***** DATA *****

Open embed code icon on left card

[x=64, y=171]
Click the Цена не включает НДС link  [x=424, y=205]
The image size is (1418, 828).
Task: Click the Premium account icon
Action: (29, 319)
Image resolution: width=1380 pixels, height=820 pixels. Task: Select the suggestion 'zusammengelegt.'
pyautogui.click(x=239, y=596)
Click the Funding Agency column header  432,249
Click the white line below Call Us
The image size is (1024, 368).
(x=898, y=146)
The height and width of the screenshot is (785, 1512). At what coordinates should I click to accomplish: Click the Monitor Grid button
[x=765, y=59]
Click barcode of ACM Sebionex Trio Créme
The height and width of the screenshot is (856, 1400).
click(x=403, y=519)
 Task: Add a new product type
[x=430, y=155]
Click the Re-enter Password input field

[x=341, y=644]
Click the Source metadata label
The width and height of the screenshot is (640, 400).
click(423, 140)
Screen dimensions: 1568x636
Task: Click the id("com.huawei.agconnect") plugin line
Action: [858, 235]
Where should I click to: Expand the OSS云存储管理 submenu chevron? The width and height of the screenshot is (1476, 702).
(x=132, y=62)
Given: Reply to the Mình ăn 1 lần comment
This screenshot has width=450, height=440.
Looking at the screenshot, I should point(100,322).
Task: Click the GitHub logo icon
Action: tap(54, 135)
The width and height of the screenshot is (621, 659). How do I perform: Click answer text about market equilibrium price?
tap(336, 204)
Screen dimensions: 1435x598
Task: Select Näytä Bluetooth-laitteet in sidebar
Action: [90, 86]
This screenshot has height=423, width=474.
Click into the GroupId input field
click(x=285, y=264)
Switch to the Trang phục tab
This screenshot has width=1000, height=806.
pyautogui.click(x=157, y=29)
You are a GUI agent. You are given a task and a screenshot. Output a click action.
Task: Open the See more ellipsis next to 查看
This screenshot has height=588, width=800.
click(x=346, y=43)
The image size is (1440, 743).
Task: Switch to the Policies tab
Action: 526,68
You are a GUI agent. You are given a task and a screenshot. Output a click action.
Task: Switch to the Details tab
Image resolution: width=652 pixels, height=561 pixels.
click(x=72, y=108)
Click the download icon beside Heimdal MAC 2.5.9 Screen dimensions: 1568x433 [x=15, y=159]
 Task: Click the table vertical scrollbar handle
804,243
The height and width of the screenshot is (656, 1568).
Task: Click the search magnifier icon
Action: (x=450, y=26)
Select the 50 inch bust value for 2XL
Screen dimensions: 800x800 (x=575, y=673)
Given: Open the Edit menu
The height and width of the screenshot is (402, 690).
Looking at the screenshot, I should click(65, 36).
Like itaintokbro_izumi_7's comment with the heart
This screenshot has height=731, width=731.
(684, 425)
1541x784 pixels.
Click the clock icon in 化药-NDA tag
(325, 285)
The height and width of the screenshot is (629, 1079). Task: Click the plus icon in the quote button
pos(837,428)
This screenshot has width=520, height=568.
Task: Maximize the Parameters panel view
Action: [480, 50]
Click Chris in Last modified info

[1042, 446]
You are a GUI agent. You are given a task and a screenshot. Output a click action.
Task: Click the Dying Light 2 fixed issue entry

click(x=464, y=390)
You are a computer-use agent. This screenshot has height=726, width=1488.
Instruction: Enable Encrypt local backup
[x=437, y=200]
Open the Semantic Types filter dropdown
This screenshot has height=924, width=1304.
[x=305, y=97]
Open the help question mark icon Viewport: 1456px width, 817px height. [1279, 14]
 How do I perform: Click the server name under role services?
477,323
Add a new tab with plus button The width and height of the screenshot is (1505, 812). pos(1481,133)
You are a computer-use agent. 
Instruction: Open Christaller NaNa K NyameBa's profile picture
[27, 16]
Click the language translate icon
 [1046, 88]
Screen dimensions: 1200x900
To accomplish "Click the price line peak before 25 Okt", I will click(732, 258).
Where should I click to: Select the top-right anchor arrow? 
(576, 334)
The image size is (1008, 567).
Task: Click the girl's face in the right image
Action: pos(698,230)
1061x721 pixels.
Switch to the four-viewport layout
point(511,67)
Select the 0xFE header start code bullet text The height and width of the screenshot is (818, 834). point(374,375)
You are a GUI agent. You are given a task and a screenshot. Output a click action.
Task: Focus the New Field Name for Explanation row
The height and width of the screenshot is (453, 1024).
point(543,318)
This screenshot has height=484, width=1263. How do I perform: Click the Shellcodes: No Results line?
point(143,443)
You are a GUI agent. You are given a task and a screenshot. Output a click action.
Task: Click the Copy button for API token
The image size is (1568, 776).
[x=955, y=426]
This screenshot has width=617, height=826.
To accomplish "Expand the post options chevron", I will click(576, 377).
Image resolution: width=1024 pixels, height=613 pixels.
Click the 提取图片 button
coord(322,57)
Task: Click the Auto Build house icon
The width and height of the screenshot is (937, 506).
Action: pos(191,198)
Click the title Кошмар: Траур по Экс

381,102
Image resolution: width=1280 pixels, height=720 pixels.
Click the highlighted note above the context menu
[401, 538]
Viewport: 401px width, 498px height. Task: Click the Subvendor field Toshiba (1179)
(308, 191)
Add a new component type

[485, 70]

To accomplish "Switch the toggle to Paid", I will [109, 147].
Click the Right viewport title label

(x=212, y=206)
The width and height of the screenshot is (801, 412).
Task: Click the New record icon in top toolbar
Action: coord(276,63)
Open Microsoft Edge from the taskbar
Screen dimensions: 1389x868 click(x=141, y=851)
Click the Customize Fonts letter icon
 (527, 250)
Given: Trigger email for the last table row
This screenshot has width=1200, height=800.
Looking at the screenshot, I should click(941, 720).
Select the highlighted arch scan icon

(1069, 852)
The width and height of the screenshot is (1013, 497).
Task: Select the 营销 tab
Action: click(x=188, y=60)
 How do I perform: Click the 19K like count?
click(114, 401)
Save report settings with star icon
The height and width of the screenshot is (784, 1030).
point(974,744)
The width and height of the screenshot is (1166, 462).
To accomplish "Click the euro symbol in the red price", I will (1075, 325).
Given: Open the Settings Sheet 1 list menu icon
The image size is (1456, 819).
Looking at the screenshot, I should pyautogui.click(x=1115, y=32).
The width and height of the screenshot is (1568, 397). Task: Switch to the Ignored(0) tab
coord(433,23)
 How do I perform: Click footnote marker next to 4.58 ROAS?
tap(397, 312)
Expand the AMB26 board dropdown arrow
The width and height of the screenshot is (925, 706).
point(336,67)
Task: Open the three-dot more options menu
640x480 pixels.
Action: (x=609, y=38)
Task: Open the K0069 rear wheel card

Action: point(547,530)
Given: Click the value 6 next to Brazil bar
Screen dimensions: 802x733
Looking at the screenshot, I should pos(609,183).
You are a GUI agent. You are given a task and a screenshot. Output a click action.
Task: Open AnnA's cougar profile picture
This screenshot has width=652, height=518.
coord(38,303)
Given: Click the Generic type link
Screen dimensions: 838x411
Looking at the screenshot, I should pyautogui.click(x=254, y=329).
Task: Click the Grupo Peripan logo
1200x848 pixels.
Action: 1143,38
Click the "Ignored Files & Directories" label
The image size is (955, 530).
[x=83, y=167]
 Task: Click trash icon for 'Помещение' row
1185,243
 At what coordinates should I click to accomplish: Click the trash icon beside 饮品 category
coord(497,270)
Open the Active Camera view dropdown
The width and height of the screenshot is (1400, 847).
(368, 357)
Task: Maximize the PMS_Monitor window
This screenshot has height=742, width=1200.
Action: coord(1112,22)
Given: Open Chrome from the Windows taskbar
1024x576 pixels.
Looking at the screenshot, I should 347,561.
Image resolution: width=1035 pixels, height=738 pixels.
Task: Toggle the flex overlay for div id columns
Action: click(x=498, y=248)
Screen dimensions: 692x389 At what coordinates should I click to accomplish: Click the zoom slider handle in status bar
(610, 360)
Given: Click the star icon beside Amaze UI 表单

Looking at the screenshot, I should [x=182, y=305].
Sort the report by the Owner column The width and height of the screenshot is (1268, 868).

*****

ACTIVITY:
Retype exactly, and only, the lines above from the one where "640x480 pixels." occurs up to and including the one where "Given: Click the Generic type link" occurs.

SOLVED PROBLEM:
640x480 pixels.
Action: (x=609, y=38)
Task: Open the K0069 rear wheel card

Action: point(547,530)
Given: Click the value 6 next to Brazil bar
Screen dimensions: 802x733
Looking at the screenshot, I should pos(609,183).
You are a GUI agent. You are given a task and a screenshot. Output a click action.
Task: Open AnnA's cougar profile picture
This screenshot has width=652, height=518.
coord(38,303)
Given: Click the Generic type link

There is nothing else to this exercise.